There are no facts indicating Director Skolnik was personally involved in Colwell’s medical care, but the current NDOC Director is still a proper defendant in Colwell’s claim for injunctive relief “because he would be responsible for ensuring that injunctive relief was carried out, even if he was not personally involved in the decision giving rise to [the plaintiffs] claims.” Pouncil v. Tilton, 704 F.3d 568, 576 (9th Cir.2012). We have held that a corrections department secretary and prison warden were proper defendants in a § 1983 case because “[a] plaintiff seeking injunctive relief against the State is not required to allege a named official’s personal involvement in the acts or omissions constituting the alleged constitutional violation. Rather, a plaintiff need only identify the law or policy challenged as a constitutional violation and name the official within the entity who can appropriately respond to injunctive relief.” Hartmann v.
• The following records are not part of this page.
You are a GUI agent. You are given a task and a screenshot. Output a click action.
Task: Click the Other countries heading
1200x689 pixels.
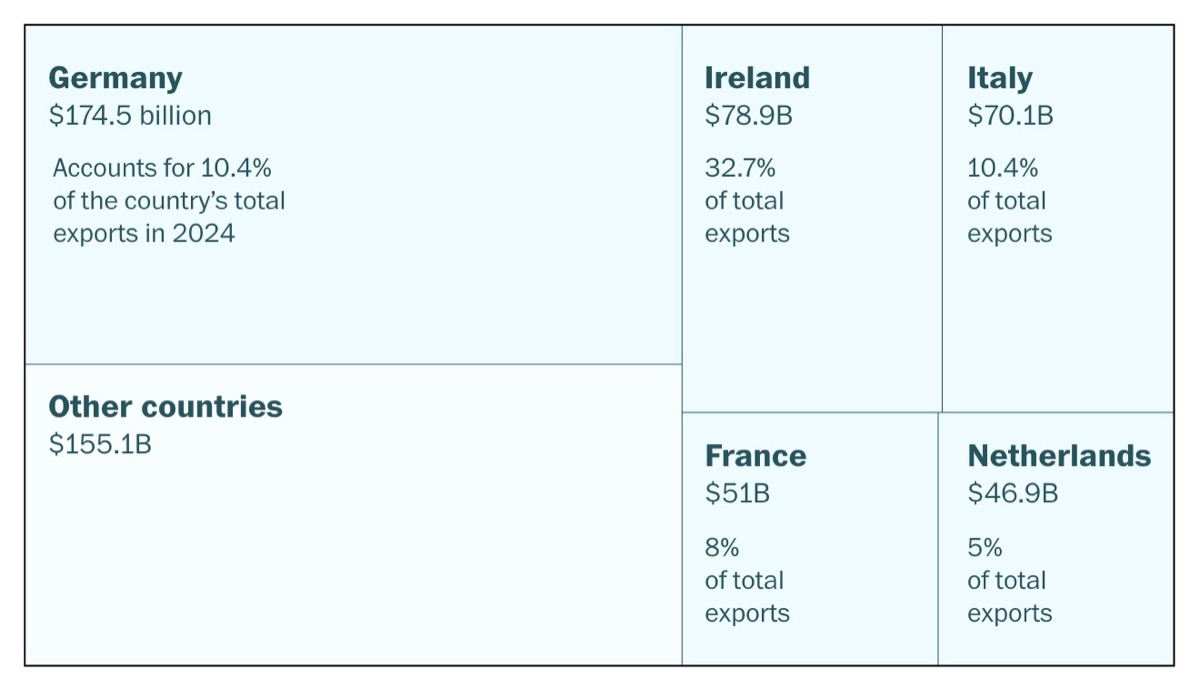pos(165,407)
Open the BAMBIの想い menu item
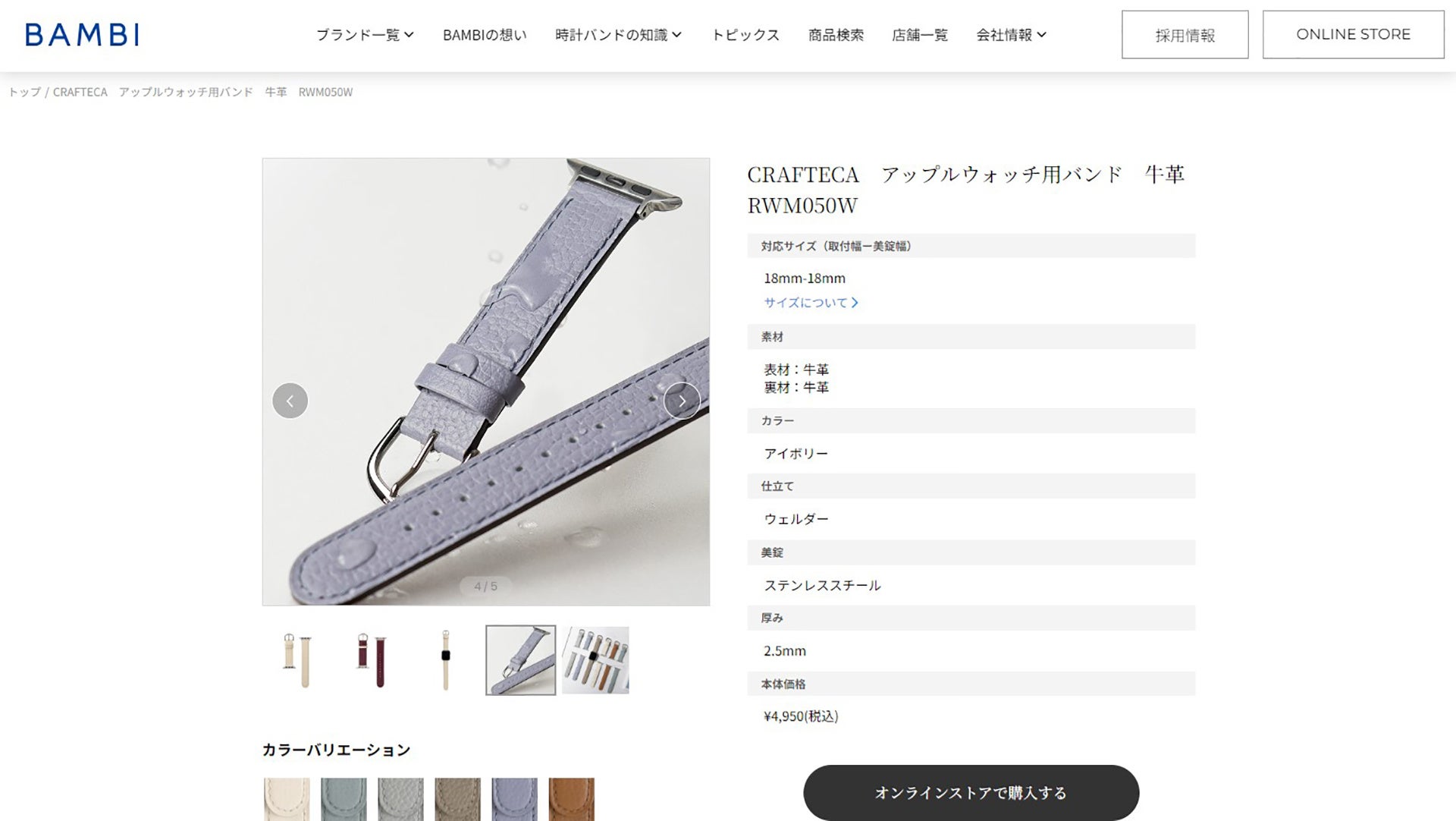The image size is (1456, 821). (x=485, y=35)
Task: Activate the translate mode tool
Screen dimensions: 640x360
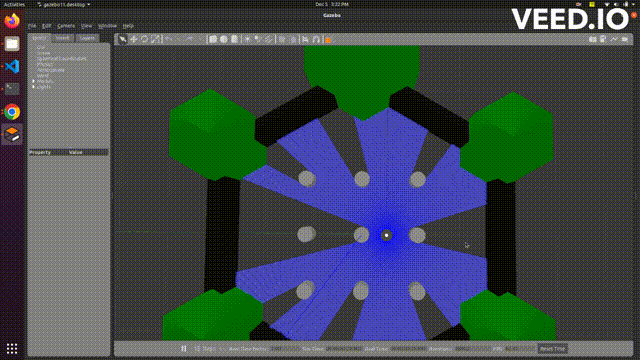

Cal. Dep’t of Corr. & Rehab., 707 F.3d 1114, 1127 (9th Cir.2013) (citations omit*1071ted). Colwell contends that the NDOC Director would be responsible for implementing any injunctive relief and the defendants do not disagree.
CONCLUSION
We therefore REVERSE the district court’s grant of summary judgment in favor of the defendants and REMAND for further proceedings consistent with this opinion.5
. Colwell’s medical records filed under seal remain under seal except as to facts discussed herein.
. The record in this case does not explain the role or composition of the Utilization Review Panel, but we have previously explained that "[t]he URP is composed of six NDOC physicians who are board-certified in family medicine or other similar disciplines, and includes the NDOC Medical Director. The URP reviews requests for significant medical procedures by outside providers, such as surgery for an inmate.” Snow, 681 F.3d at 983.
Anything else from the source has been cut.